The body is built with homeostatic mechanisms to protect it from diseases and it keeps a close surveillance to keep itself safe and healthy. The generation and remission of disease is an intriguing and mysterious phenomenon for clinicians and patients.
We now know that cancerous cells are produced in everyone. Dr. Carl Simonton has done pioneering work in mind-body medicine and the results of his work have seen an increased spontaneous remission of cancer! Let’s take a look at the mind-body model and see exactly how psychological processes actually create a climate for cancer growth.
So what happens where the immune system is unable to do this critical job? There are two pathways are at work here as shown in the mind-body model: the first being the presence of abnormal cells and the second being the suppression of the body’s immune system.

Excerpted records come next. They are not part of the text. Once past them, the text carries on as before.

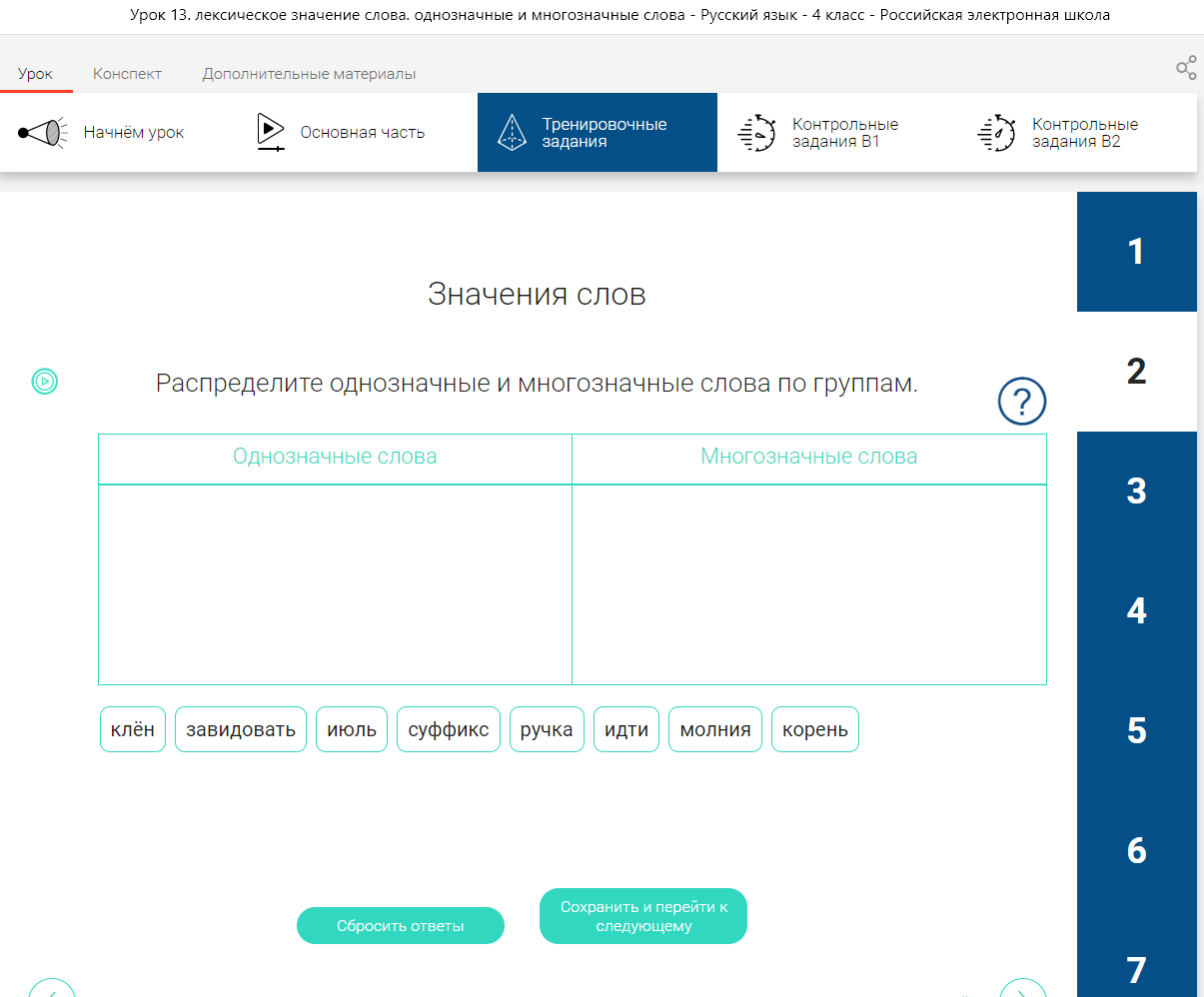Click the next arrow at bottom right

coord(1022,989)
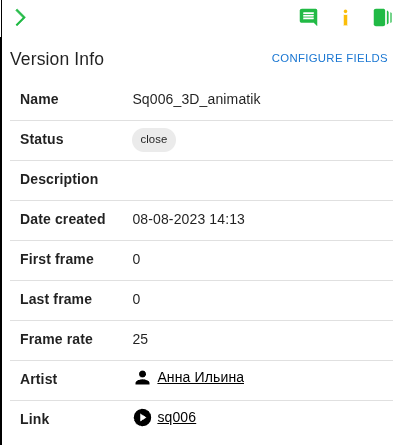The image size is (398, 445).
Task: Click the Version Info heading
Action: pos(57,59)
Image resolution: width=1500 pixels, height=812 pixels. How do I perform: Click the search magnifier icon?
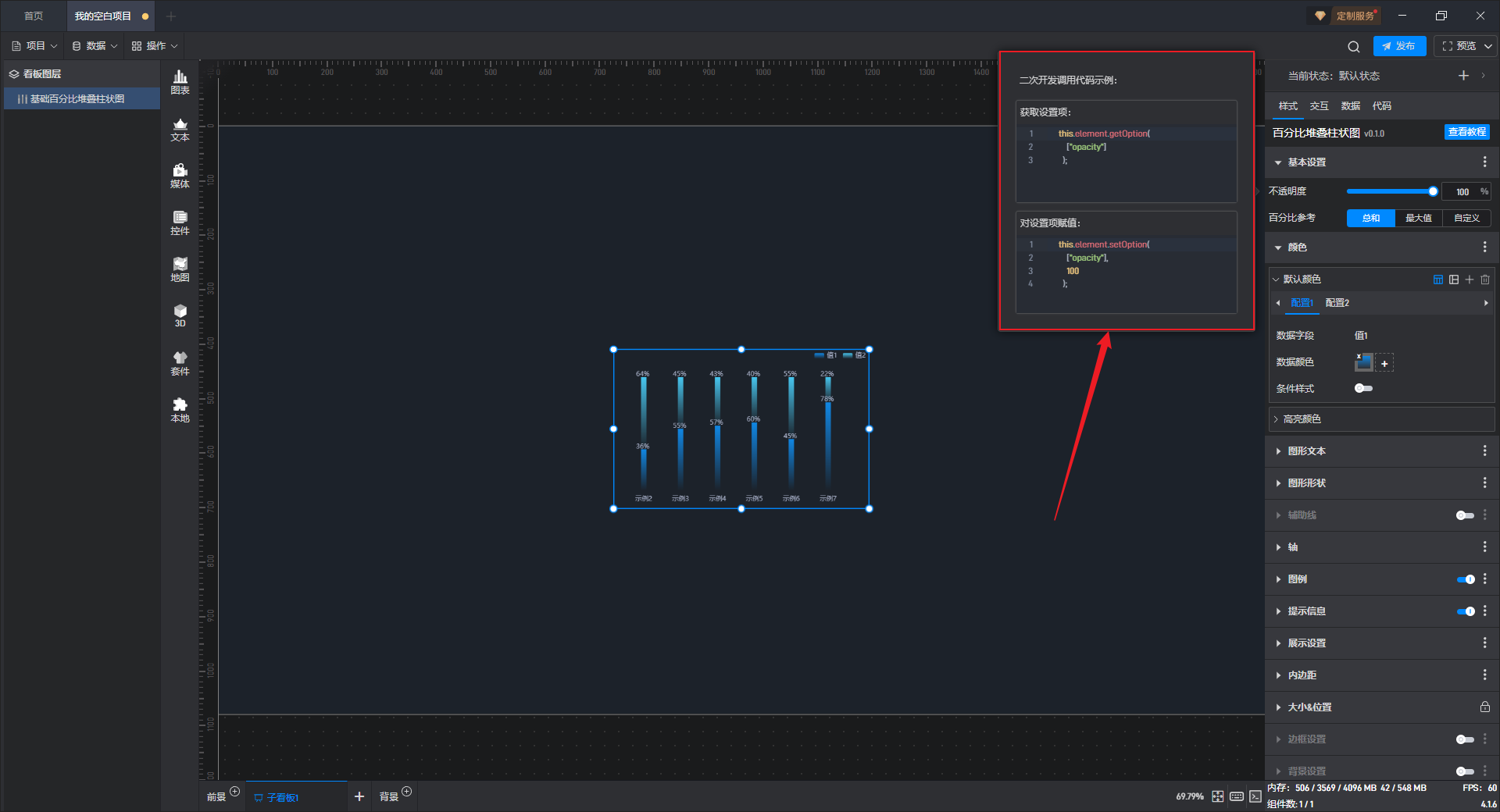pyautogui.click(x=1354, y=47)
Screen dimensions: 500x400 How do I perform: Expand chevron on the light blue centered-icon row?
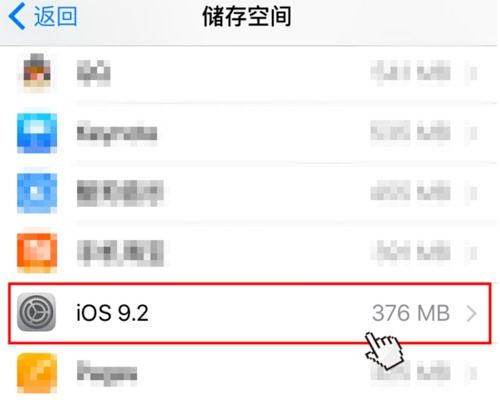point(472,193)
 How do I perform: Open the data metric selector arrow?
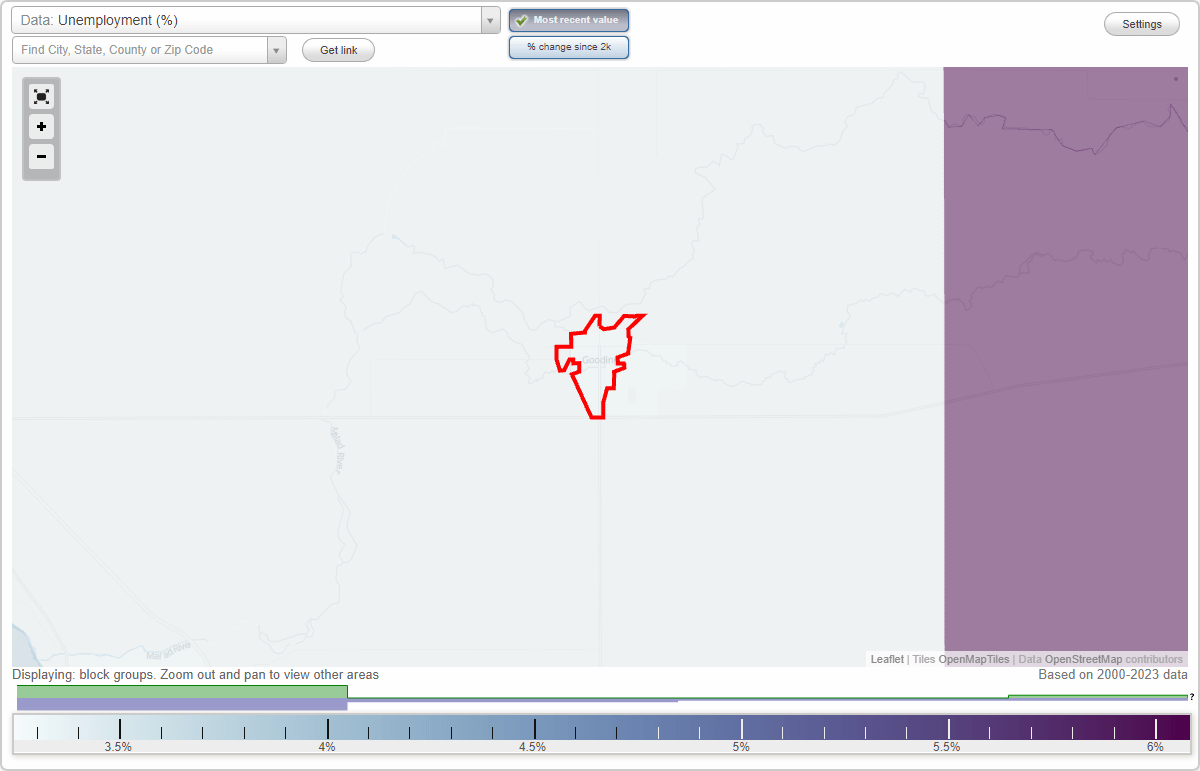click(x=489, y=19)
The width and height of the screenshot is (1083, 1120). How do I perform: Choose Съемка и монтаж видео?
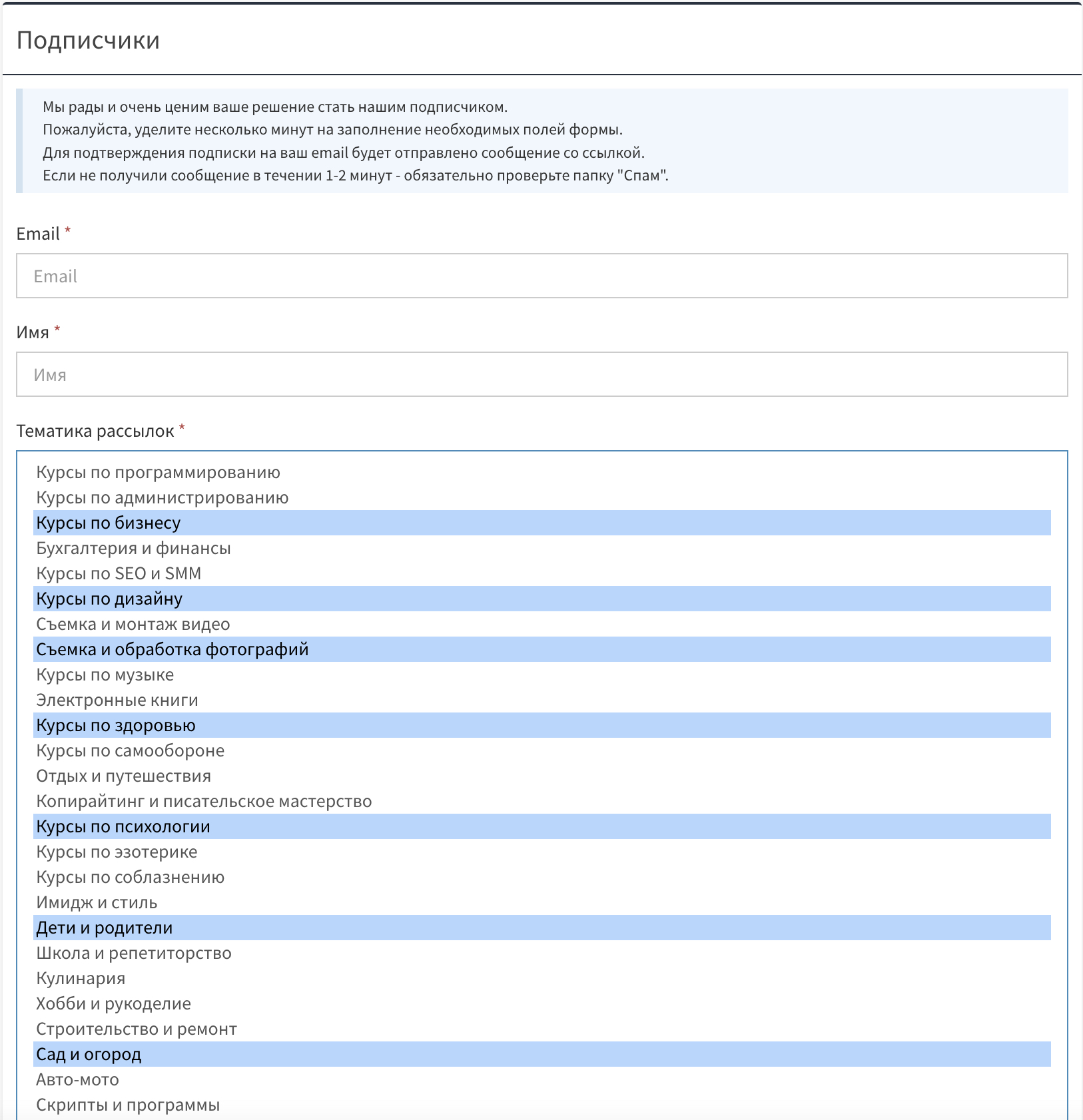click(133, 624)
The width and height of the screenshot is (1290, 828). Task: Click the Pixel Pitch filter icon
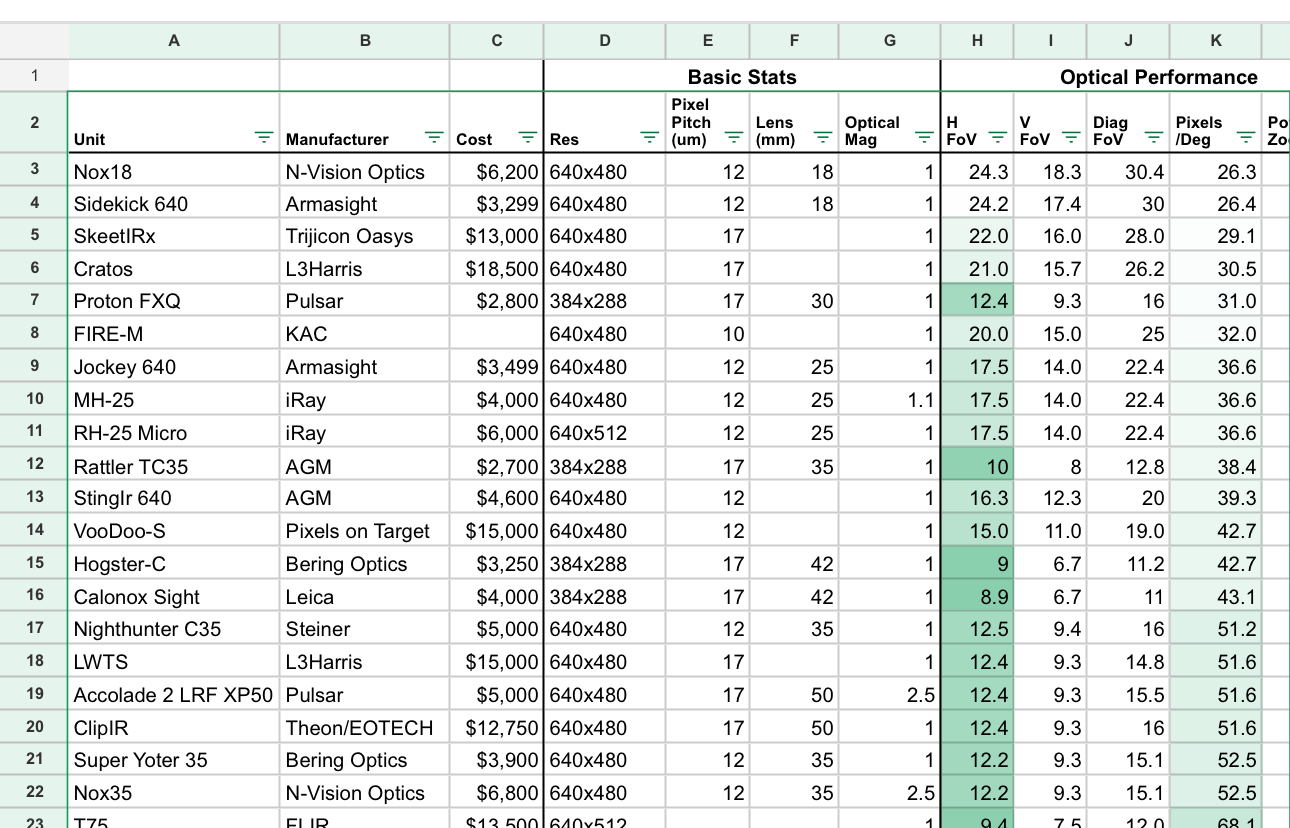click(x=733, y=138)
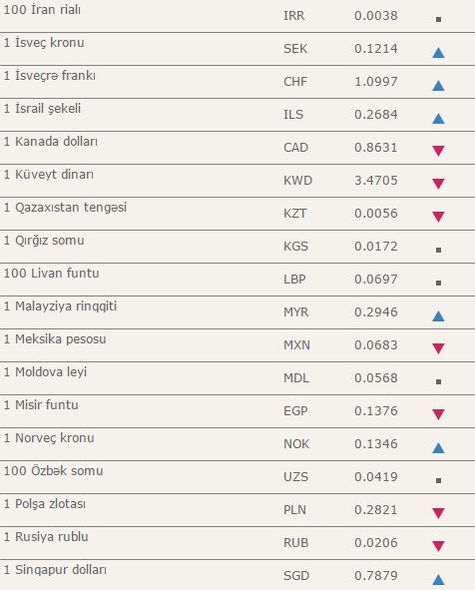Select the '1 Küveyt dinarı' row label
Screen dimensions: 475x590
point(49,175)
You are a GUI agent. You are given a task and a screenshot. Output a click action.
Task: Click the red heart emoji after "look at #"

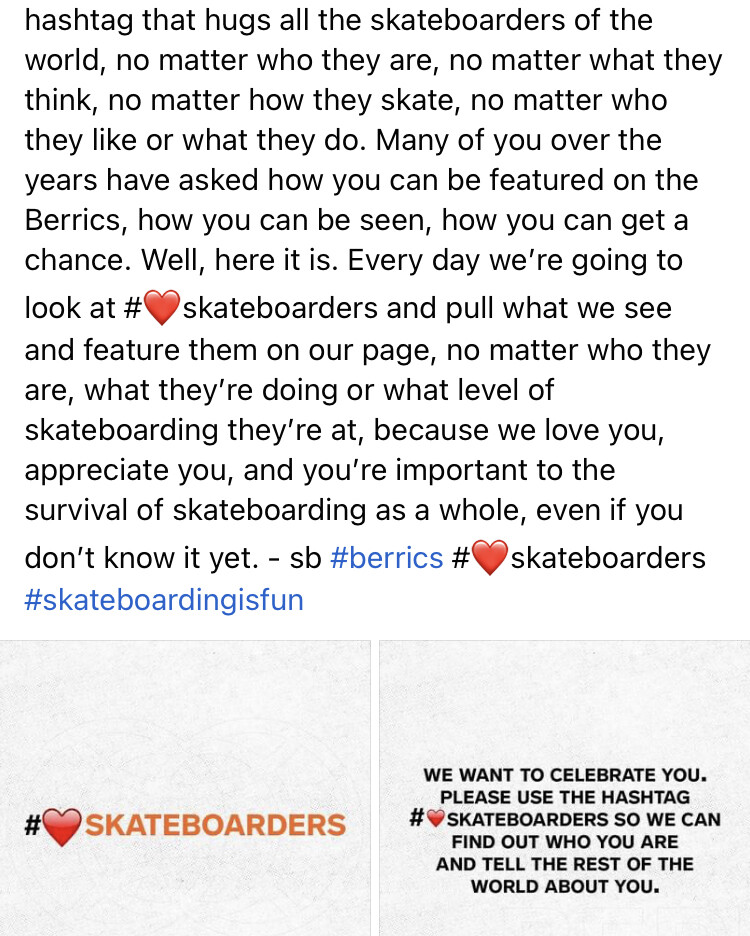coord(161,309)
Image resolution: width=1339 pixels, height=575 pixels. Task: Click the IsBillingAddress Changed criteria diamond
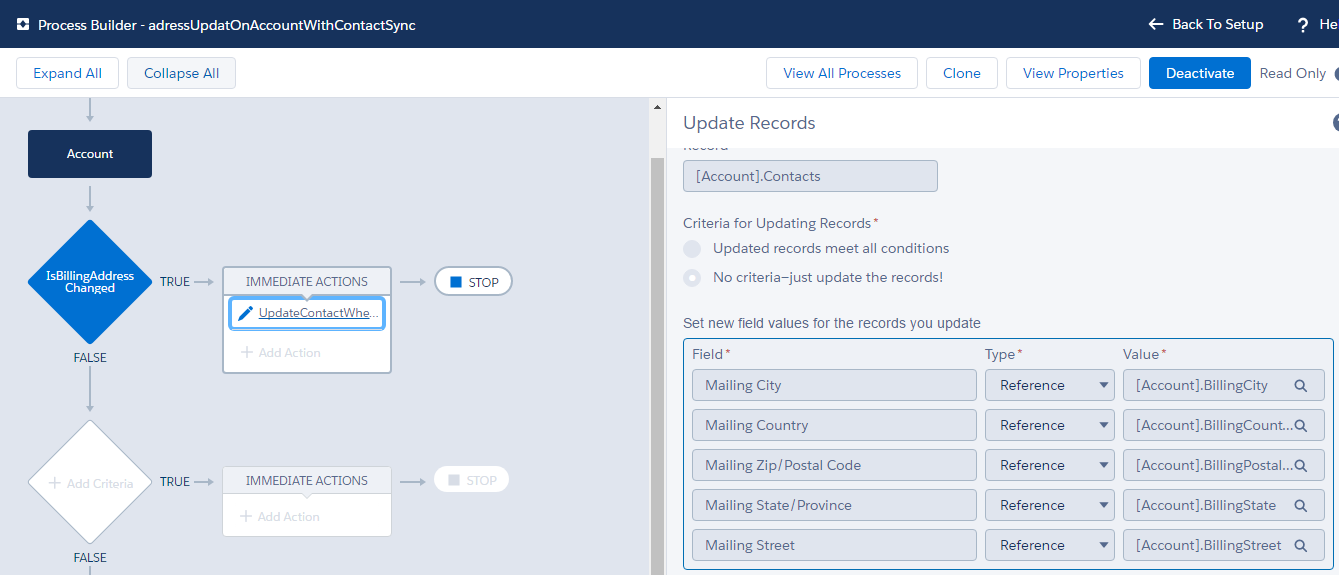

I am not suggesting that chronic stress alone is a contributor to illness here. Obviously, factors like diet, exercise, genetics and external agents create a predisposition and are also contributing factors. In either case, whether the illness is psychosomatic or not (i.e.: caused by psychological factors such as stress), it still does not make the illness any less real.
Let’s look at this from a treatment perspective. Conventionally, treating diseases is largely a physical process – a physical disease treated by physical means i.e. medication or invasive procedures. But the placebo effect is undeniable. For long physicians have seen how a ‘positive expectation’ that the sugar pill (unknown to the patient) has resulted in spontaneous remission of a symptom or illness. From this, we can see the intricate and powerful connection between the mind and the body. It is, therefore, time to tackle illness on a more holistic level as well – treating the mind, body, and soul.
Now, you may be thinking that everybody experiences stress in their lives but not everyone ends up with a critical illness. So what’s the explanation to this? One compelling theory is how ‘reaction’ to stress in individuals’ sets up a chain of hormonal changes which impacts immunity.
As we can see from the diagram, part of the hypothalamus is responsible for controlling our immune system and a part of the hypothalamus influences the pituitary and endocrine functions. We can also see how stress and despair impacts the limbic system and how it influences our hypothalamus. Evidence increasingly suggests that the hormonal imbalance that is created due to cell-mediated changes in the hypothalamic axis in adrenal hormones has been shown to create a greater susceptibility to carcinogenic substances (i.e.: substances that directly cause cancer). This predisposition to increased abnormal cell production accompanied by a less than potent immune system makes for a lethal combination.
Now that we have some understanding of the mind-body pathways, can we not reverse this cycle to recovery? Can we actually participate in our recovery?
Following the same theory, indeed we can! But this is a topic for another day.